To ensure the successful implementation of our dist/tool/extension layout design, we have defined a clear set of acceptance criteria. These criteria serve as the benchmarks against which the completed design will be evaluated. Primarily, we require an approved design that comprehensively covers the proposed folder layout, including the distinction between global and local roots, and the precise specification of manifest schemas using JSONC. The design must clearly articulate the resolution precedence rules—how project-local settings interact with user and global defaults—and define the necessary config keys for managing these aspects. Crucially, the design must include a well-documented fallback policy, outlining the system's behavior when components are not found at various levels of the hierarchy. This approved design document will form the technical specification for implementation.

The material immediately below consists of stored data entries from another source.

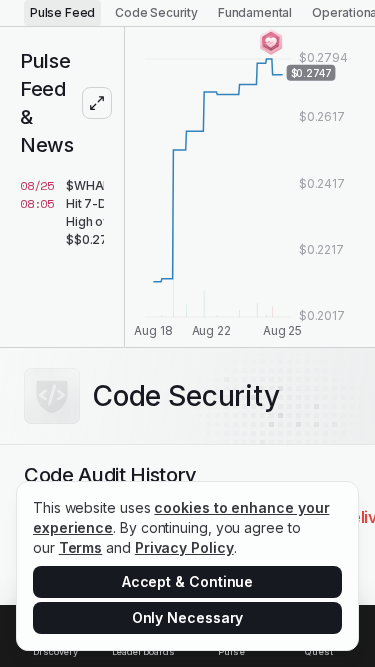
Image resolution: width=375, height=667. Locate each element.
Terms (81, 547)
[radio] (62, 13)
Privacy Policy (184, 547)
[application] (250, 187)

Secondly, a key decision point within this design concerns the RID naming convention. We need to finalize and document a consistent and unambiguous strategy for identifying runtime environments (e.g., linux-x64, osx-arm64, win-x64). This convention must be practical, extensible, and align with industry standards where applicable. Alongside the RID naming, the design must also specify the minimal integrity check requirements. This involves defining the acceptable methods for verifying the integrity of downloaded components, such as mandating specific hash algorithms (e.g., SHA256) or outlining any security considerations related to unsigned packages. This ensures that downloaded assets are trustworthy and haven't been compromised.

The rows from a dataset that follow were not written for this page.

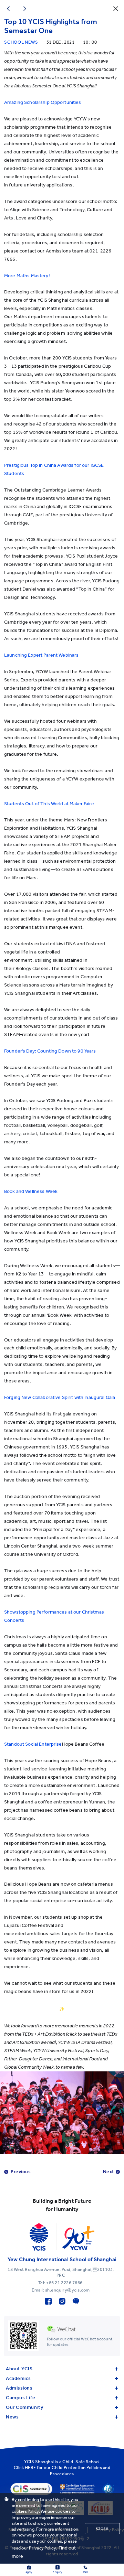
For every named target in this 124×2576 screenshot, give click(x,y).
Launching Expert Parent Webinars (41, 655)
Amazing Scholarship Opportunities (43, 102)
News (12, 2417)
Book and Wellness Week (31, 1191)
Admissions (19, 2388)
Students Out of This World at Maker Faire (49, 804)
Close (102, 2528)
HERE (30, 2467)
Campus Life (20, 2398)
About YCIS (19, 2369)
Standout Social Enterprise (33, 1744)
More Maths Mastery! (27, 276)
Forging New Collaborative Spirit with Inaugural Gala (59, 1397)
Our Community (24, 2407)
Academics (18, 2378)
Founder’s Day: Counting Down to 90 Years (50, 1051)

Finally, the successful completion of this design phase necessitates that notes are added to the PRD (Product Requirements Document) or implementation notes. These notes will serve as the official record of the design decisions, rationale, and any trade-offs made. They should clearly translate the design specifications into actionable requirements for the development team. This includes detailing the structure of the manifest files, the logic for the resolution engine, the configuration options available to users, and the expected behavior of the system under various scenarios. This documentation ensures that all stakeholders—developers, testers, and future maintainers—have a shared understanding of how the tool and extension management system is intended to function. By meeting these acceptance criteria, we can be confident that we have established a robust, scalable, and user-friendly framework for managing development tools and extensions, paving the way for a more streamlined and efficient development workflow.

For further reading on best practices in software distribution and dependency management, you can explore resources from organizations like the Linux Foundation or delve into package management systems like npm or Maven for insights into their design philosophies.